L’Hôpital général de référence de la commune Tshopo a tenu, ce mercredi 7 janvier 2026, son assemblée générale de clôture de l’exercice 2025. À cette occasion, la bourgmestre Marianne Batamane a adressé un discours de vérité aux 28 médecins présents, dénonçant l’absentéisme et rappelant que la vie humaine doit primer sur les considérations financières.

C’est dans une ambiance solennelle, sous le hangar de l’Hôpital Général de référence de la Tshopo, que s’est déroulé ce rendez-vous stratégique.

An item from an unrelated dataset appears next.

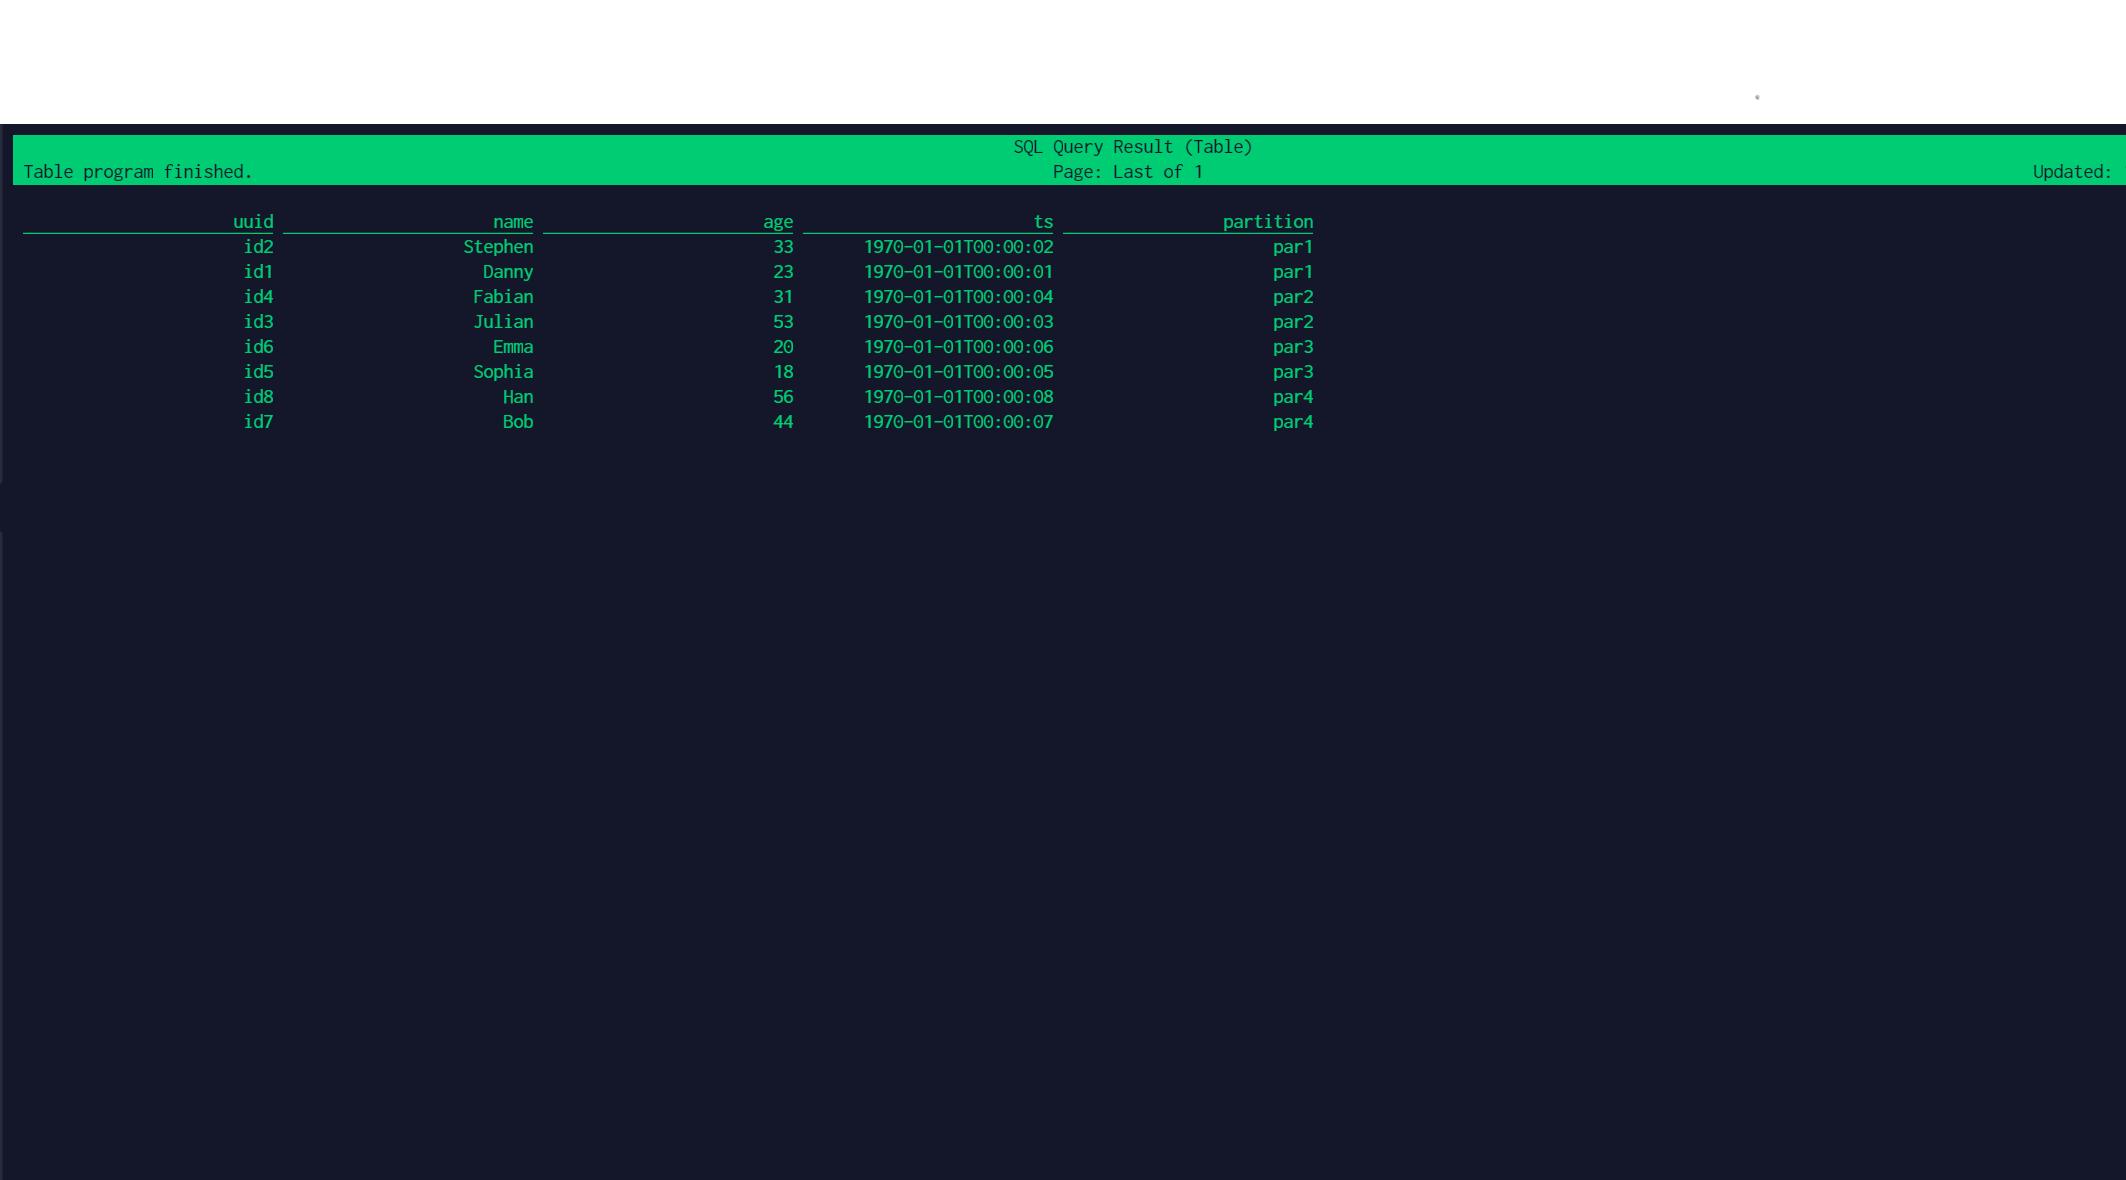Click the Updated label
The width and height of the screenshot is (2126, 1180).
click(2070, 172)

Ce cadre ouvert, au cœur même de la structure sanitaire de la commune, a servi de théâtre à l’évaluation semestrielle des activités de l’exercice 2025. En invitant la bourgmestre Marianne Batamane à cette rencontre en plein air, la direction de l’hôpital a voulu sceller une collaboration directe et transparente avec l’autorité municipale.

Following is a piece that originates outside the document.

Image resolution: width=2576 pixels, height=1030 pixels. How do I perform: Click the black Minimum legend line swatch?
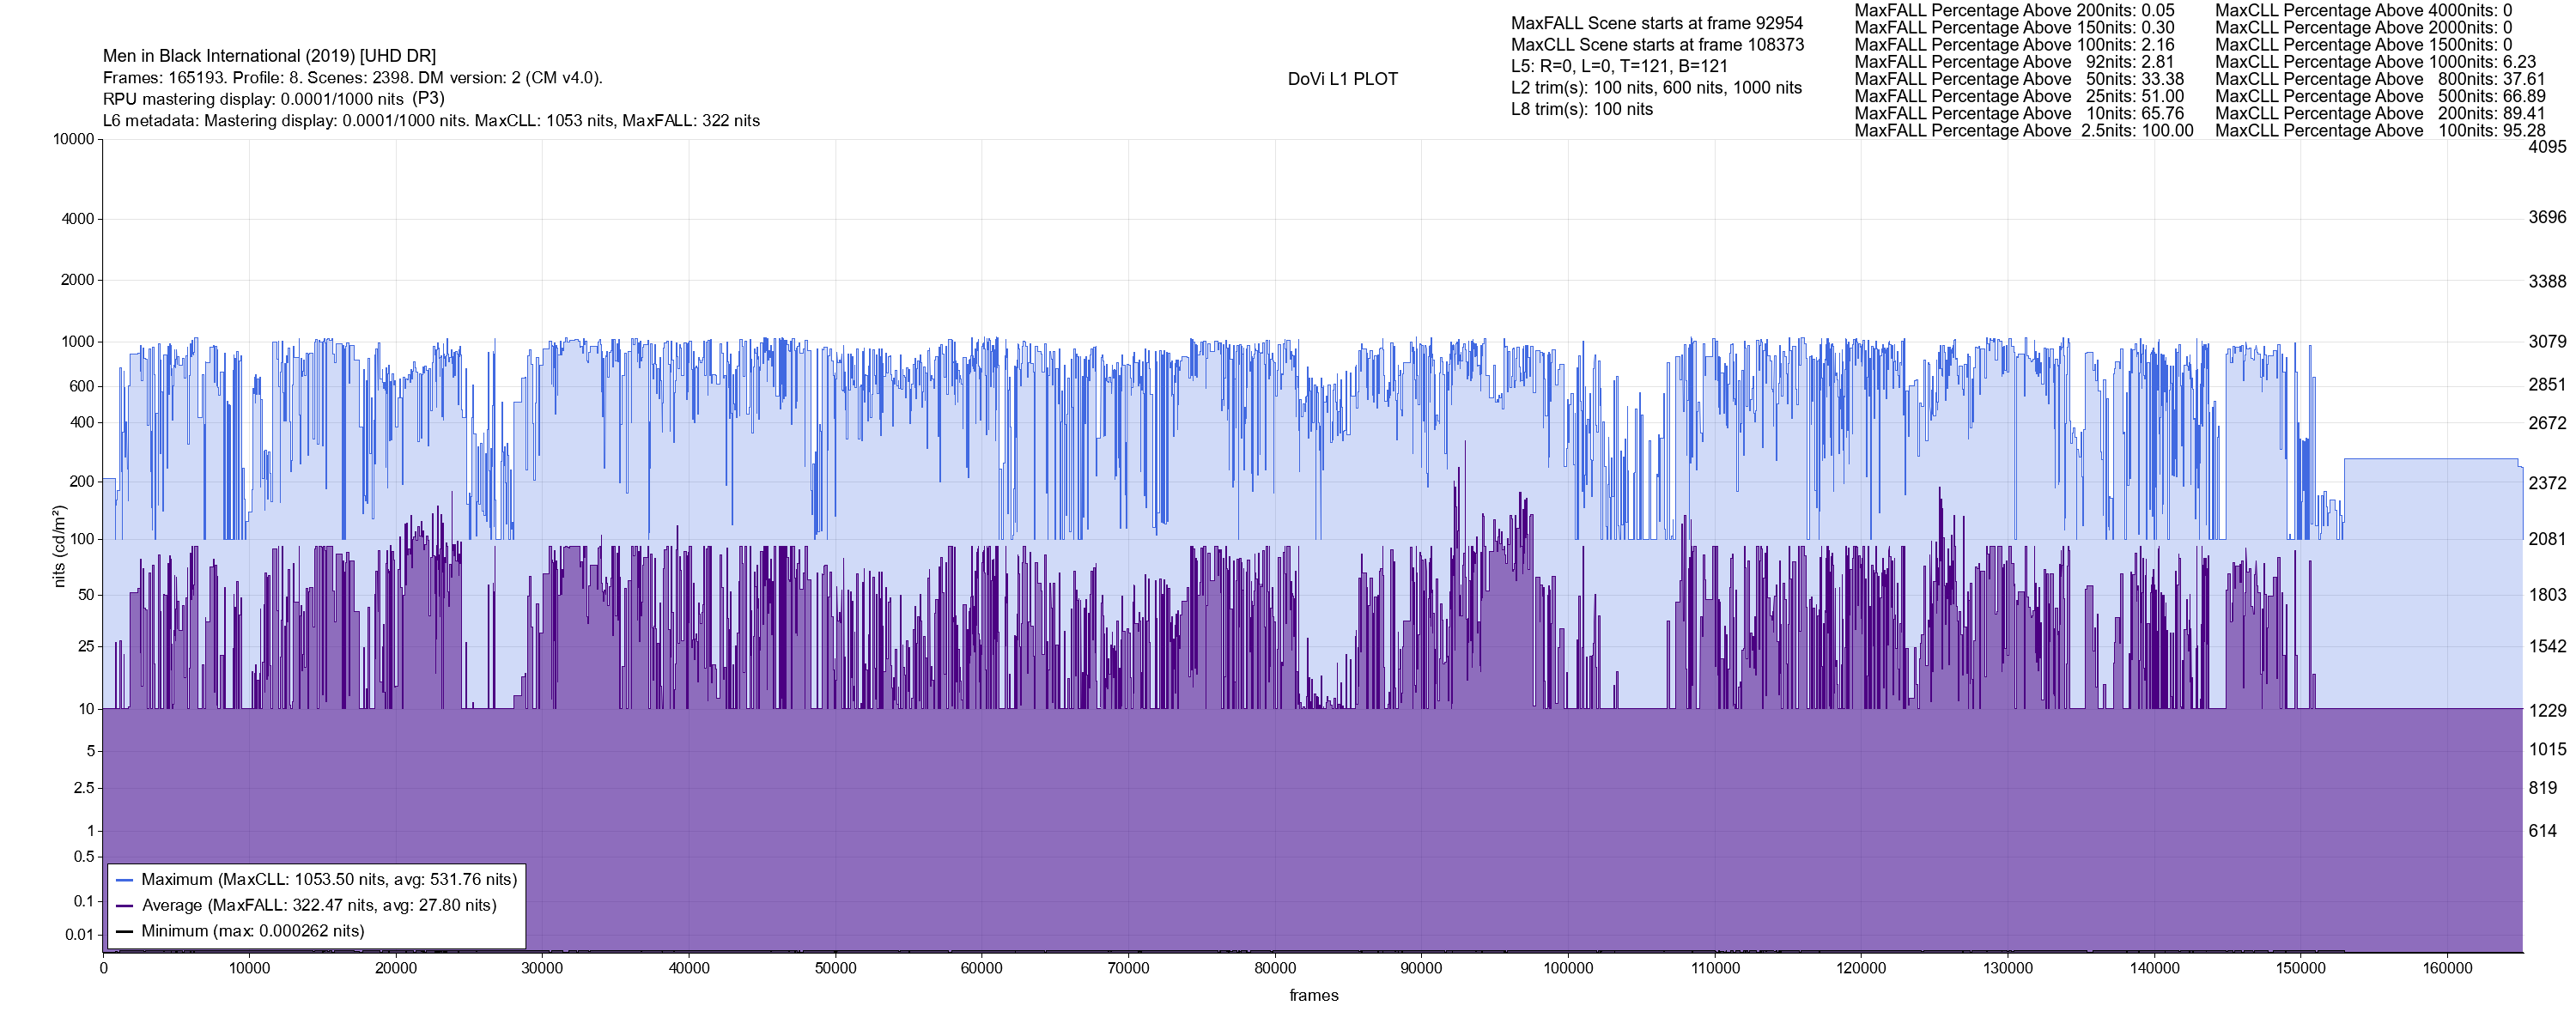tap(125, 931)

Le Médecin directeur, a ouvert les travaux par une analyse lucide de l’année écoulée. Si des avancées cliniques ont été notées, les défis structurels demeurent tenaces.

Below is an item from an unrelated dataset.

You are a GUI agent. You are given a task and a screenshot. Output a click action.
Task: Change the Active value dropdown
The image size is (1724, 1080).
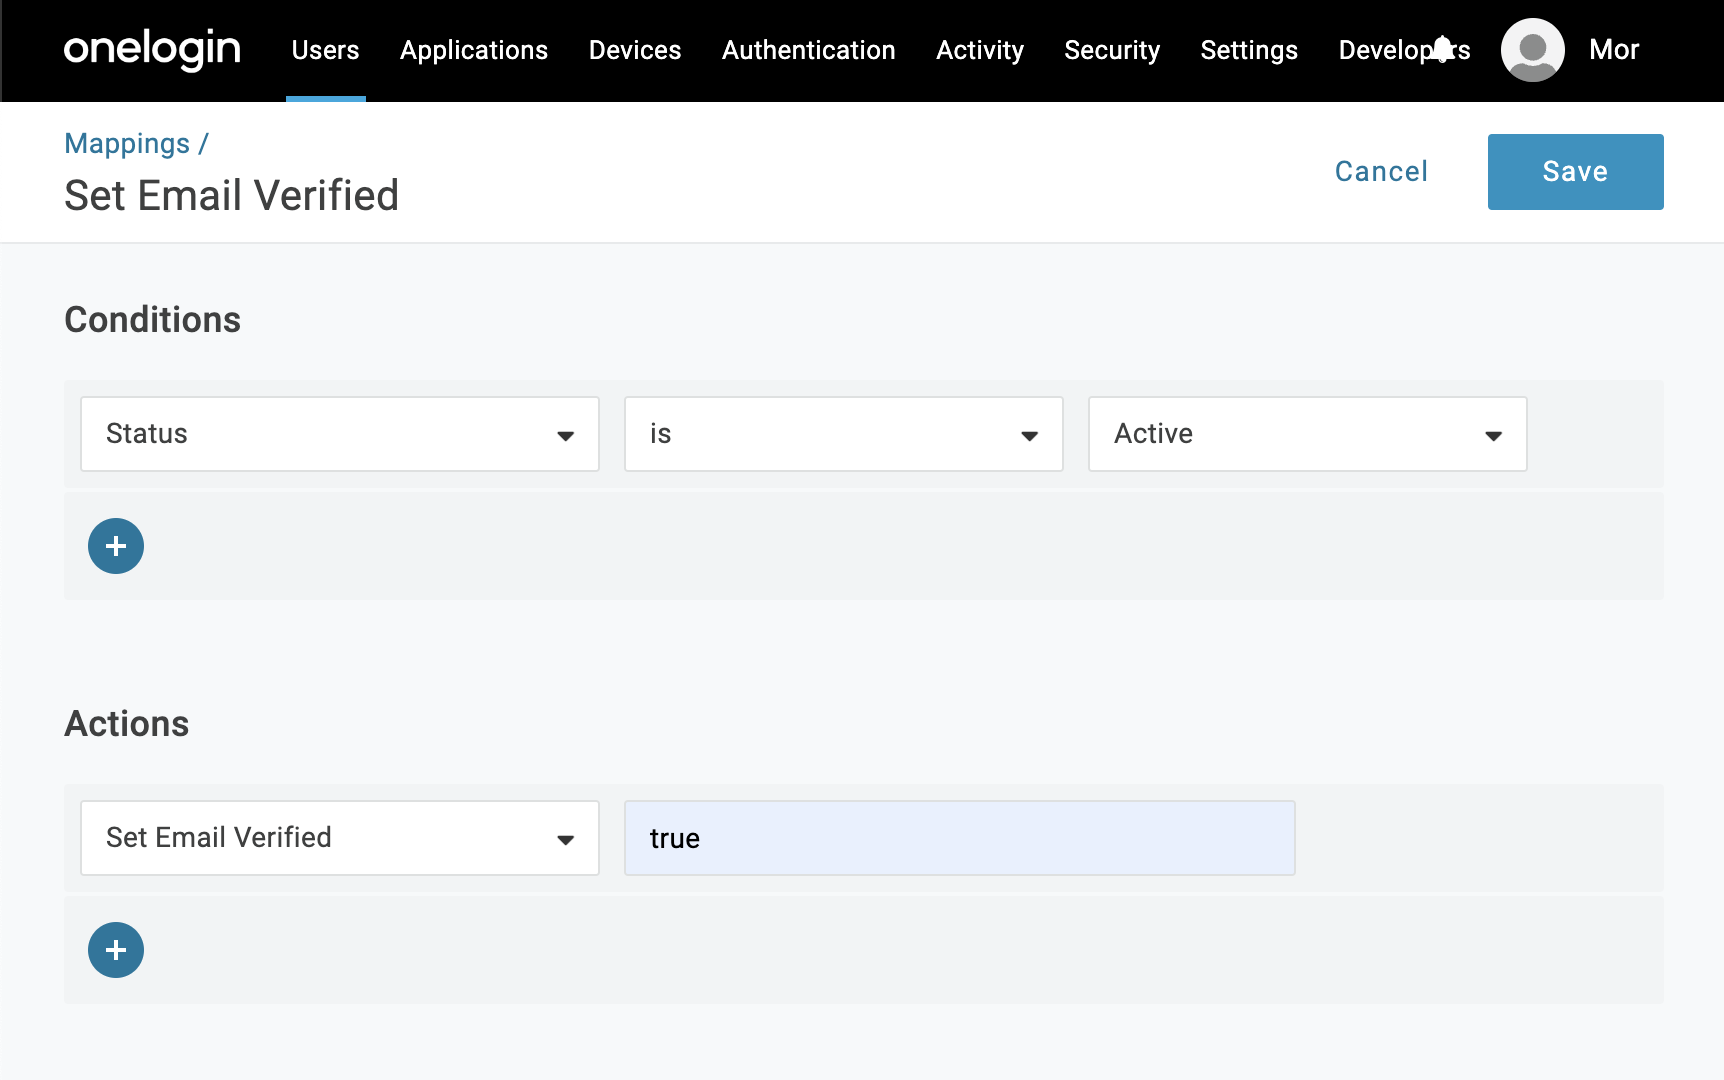[1306, 434]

« Nous avons passé en revue nos réalisations, nos forces, mais aussi nos faiblesses. La bourgmestre nous a prodigué des conseils avisés et a réaffirmé son accompagnement pour l’année 2026 », a-t-il confié à l’issue des échanges.

Le moment fort de la rencontre a été l’intervention de Marianne Batamane. Après les civilités d’usage, la bourgmestre a haussé le ton sur la discipline professionnelle. Le constat est amer : malgré un effectif de 28 médecins, les plaintes des patients se multiplient face à l’absence de praticiens, souvent retenus dans des structures privées.

« Il n’est pas interdit de travailler ailleurs, mais il est inadmissible de sacrifier l’hôpital de l’État. Cet hôpital se trouve dans ma commune et doit servir prioritairement la population », a-t-elle martelé avec fermeté.

Au-delà de la ponctualité, c’est un vibrant appel à l’humanisation des soins que l’autorité a lancé. Dans un contexte où les barrières financières entravent souvent l’accès aux soins, elle a rappelé le caractère sacré du serment médical :

Travaillez avec amour. Même si un patient n’a pas d’argent sur-le-champ, soignez-le d’abord. La vie humaine est sacrée. »

Pour Marianne Batamane, la transformation de l’offre de soins est une priorité absolue du mandat communal. Tout en promettant de plaider la cause de l’établissement auprès des instances supérieures, elle a annoncé la mise en place d’un suivi rigoureux. Des visites régulières seront effectuées pour s’assurer de la présence effective des médecins.

Désormais, au sein de la Commune Tshopo, l’année 2026 sera celle de la rigueur, de l’humanité et de la redevabilité envers les citoyens.